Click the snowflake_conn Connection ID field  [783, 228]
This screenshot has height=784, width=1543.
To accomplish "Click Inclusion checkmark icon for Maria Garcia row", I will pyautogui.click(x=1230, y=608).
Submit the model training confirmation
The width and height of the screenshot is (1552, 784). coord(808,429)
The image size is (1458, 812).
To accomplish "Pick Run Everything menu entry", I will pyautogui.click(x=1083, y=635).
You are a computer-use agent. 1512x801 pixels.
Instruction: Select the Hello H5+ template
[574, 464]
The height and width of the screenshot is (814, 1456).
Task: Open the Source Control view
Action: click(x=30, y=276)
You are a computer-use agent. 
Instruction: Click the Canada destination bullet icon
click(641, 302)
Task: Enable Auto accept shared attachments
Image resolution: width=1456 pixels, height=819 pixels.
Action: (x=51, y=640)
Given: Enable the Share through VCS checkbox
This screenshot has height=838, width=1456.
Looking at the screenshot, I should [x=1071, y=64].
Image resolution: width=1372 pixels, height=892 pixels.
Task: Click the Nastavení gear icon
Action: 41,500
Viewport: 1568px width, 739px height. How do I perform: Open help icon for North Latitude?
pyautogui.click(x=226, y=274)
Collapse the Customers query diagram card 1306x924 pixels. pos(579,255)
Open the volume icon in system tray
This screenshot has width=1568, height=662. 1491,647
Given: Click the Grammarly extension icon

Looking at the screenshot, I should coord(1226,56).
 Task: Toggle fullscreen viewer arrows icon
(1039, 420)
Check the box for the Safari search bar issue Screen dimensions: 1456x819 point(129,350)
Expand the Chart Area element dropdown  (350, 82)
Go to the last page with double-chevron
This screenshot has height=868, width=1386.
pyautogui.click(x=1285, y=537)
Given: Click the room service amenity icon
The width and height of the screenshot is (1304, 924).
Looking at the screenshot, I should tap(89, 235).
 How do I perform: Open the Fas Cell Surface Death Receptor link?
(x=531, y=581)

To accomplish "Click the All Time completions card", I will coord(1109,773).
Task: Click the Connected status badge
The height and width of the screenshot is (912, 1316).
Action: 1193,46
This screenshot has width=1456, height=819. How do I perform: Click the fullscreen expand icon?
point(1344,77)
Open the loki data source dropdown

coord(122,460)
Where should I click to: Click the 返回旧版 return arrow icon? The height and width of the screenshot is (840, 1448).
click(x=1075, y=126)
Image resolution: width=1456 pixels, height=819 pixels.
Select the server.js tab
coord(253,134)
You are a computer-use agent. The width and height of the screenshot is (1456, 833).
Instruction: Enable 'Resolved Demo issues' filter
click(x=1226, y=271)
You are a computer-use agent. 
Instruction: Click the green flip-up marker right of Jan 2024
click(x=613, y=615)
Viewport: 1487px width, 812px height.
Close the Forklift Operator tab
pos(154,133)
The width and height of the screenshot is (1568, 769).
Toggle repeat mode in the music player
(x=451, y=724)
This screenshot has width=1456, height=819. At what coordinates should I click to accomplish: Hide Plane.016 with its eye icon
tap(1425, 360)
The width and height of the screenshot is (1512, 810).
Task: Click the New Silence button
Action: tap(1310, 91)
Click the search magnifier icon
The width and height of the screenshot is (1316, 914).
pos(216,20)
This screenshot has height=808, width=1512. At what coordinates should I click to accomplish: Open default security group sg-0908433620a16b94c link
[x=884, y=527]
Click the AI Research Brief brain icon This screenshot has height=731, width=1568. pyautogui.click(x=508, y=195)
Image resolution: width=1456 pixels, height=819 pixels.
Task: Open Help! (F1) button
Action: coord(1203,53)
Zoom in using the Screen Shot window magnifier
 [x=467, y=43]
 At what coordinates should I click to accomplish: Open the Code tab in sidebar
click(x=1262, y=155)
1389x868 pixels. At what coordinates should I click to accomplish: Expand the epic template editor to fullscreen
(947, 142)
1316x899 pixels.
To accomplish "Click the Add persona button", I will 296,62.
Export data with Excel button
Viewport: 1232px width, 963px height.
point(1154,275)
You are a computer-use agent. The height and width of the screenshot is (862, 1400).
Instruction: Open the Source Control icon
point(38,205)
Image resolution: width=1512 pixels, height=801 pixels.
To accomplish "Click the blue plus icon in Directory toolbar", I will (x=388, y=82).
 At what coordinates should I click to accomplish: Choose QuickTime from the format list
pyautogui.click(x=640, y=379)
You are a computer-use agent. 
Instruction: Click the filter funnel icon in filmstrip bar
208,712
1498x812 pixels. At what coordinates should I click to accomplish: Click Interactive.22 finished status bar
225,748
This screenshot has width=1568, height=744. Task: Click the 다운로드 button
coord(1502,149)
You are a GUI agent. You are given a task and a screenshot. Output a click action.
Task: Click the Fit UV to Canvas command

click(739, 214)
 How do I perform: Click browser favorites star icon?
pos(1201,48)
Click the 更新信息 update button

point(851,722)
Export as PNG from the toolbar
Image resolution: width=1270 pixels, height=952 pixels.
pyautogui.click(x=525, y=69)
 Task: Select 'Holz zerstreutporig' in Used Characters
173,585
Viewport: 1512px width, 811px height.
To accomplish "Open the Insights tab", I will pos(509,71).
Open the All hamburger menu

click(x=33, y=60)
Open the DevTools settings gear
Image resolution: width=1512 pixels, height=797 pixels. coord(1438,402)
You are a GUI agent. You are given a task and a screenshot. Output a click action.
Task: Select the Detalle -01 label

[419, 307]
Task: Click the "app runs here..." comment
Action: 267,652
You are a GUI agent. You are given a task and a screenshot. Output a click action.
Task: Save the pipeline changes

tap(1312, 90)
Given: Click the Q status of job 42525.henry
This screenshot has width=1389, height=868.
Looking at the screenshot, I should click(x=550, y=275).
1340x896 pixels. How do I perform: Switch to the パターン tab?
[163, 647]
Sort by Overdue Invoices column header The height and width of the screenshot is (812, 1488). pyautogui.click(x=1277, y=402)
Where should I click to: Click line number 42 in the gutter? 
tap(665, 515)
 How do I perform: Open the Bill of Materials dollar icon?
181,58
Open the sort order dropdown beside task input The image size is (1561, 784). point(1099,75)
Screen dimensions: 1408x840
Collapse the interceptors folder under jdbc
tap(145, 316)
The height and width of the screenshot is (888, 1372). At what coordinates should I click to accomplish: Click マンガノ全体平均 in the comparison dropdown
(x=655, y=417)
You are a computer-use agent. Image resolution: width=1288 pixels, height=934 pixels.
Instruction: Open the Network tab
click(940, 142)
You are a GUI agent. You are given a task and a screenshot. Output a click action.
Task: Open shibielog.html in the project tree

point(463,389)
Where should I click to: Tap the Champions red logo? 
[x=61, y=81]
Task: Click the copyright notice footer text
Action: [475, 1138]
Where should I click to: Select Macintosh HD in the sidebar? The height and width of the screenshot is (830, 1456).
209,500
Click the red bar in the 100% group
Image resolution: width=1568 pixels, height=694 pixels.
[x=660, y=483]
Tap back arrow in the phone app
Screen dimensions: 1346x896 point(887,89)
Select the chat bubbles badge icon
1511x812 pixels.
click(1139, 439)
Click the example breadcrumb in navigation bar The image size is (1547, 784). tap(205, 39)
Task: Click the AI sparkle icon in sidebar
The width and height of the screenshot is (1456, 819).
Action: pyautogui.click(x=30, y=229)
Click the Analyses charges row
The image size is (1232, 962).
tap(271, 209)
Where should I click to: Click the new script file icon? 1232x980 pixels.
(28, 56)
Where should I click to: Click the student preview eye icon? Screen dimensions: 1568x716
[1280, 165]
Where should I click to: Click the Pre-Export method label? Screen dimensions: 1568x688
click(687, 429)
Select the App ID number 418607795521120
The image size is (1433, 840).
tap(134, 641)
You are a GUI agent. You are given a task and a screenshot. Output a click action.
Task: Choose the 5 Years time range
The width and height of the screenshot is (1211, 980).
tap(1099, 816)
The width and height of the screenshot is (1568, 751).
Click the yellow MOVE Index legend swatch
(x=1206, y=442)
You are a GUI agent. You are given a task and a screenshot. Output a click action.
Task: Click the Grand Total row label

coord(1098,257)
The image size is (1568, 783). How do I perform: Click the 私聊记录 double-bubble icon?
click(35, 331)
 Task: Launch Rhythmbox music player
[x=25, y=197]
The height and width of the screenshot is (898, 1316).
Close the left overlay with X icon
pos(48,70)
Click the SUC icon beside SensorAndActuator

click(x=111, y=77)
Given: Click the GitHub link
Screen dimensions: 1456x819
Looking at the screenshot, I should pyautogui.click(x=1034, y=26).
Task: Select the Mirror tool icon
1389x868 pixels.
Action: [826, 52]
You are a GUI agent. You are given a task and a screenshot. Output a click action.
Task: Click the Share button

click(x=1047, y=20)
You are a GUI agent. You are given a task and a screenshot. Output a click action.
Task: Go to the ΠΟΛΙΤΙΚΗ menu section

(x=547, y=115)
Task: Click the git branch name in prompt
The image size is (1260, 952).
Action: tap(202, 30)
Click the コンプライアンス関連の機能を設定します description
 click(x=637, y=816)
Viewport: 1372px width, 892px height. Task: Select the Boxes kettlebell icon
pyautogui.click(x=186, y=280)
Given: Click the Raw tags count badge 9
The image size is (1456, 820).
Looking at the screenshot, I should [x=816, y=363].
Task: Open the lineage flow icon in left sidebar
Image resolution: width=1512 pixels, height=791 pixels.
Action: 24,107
++++++++++
→ Work instruction: Only output the lines from the one with "Task: Open the lineage" through the end of the entries above, exactly as they are.

→ Task response:
Task: Open the lineage flow icon in left sidebar
Image resolution: width=1512 pixels, height=791 pixels.
Action: 24,107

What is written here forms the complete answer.